**EXCERPT PROVIDED**
The project I'm working on uses a somewhat complex typing system, I have a base class called RID which uses the metaclass RIDType. Custom RID types are classes which derive from RID:
class RIDType(ABCMeta):
...
class RID(metaclass=RIDType):
...
class CustomType(RID):
...
Essentially, RIDs are instances of classes deriving from RID, but I also need to use RID types which are instances of the RIDType metaclass. From what I've found online, type[RID]
would be the standard way of type hinting the RID class (or derived classes) not the instance. My question is whether it is supported to use my metaclass RIDType
as a type hint, since the classes would be considered instances of it.
This is relevant since the RID and RIDType class provide class methods which can instantiate RID instances or RID classes from a string. This is handled by lookup table in RIDType. It seems more "symmetrical" to use RIDType
instead of type[RID]
because developers would be calling methods like RIDType.from_string(...)
.
This is also relevant for a custom Pydantic validator which I previously implemented for RIDs as Annotated[RID, RIDFieldAnnotation]
, so I'm unsure whether I should define the validator for RID types as Annotated[RIDType, RIDTypeFieldAnnotation]
or Annotated[type[RID], RIDTypeFieldAnnotation]
.
Full class definitions here:
from abc import ABCMeta, abstractmethod
from . import utils
from .consts import (
BUILT_IN_TYPES,
NAMESPACE_SCHEMES,
ORN_SCHEME,
URN_SCHEME
)
class RIDType(ABCMeta):
scheme: str | None = None
namespace: str | None = None
# maps RID type strings to their classes
type_table: dict[str, type["RID"]] = dict()

**ACTIONS TO TAKE**
1. Translate this sentence from the post about the RIDType metaclass into Spanish: "Essentially, RIDs are instances of classes deriving from RID, but I also need to use RID types which are instances of the RIDType metaclass."
2. Write out the passage of the post about the RIDType metaclass from "Essentially, RIDs are" up to and including "methods like RIDType.from_string(...)", word for word.
The items are separate material, apart from the post about the RIDType metaclass.

**GIVEN INFORMATION**
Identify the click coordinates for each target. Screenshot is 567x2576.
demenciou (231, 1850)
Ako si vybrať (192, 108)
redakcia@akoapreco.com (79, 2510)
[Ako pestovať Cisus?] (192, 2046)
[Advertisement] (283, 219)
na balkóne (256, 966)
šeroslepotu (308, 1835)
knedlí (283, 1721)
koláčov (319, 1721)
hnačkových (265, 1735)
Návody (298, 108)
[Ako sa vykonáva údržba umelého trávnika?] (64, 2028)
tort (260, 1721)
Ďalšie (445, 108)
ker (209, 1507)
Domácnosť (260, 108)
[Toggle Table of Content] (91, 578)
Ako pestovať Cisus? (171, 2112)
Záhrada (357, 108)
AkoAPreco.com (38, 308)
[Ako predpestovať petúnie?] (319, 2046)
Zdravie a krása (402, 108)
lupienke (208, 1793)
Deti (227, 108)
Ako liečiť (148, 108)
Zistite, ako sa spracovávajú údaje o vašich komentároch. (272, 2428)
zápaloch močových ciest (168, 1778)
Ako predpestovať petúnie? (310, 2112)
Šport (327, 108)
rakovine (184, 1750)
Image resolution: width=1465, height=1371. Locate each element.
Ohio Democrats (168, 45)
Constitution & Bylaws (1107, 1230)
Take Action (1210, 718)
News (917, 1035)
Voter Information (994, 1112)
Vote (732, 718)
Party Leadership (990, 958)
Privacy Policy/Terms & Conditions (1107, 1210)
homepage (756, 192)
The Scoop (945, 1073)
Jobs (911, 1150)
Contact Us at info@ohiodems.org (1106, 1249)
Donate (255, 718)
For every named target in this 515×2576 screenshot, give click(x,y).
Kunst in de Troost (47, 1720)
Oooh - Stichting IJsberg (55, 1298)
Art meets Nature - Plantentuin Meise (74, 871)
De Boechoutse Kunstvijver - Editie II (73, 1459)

**RESPONSES BY ITEM NUMBER**
1. Esencialmente, los RID son instancias de clases que derivan de RID, pero también necesito usar tipos RID que son instancias de la metaclase RIDType.

2.
Essentially, RIDs are instances of classes deriving from RID, but I also need to use RID types which are instances of the RIDType metaclass. From what I've found online, type[RID]
would be the standard way of type hinting the RID class (or derived classes) not the instance. My question is whether it is supported to use my metaclass RIDType
as a type hint, since the classes would be considered instances of it.
This is relevant since the RID and RIDType class provide class methods which can instantiate RID instances or RID classes from a string. This is handled by lookup table in RIDType. It seems more "symmetrical" to use RIDType
instead of type[RID]
because developers would be calling methods like RIDType.from_string(...)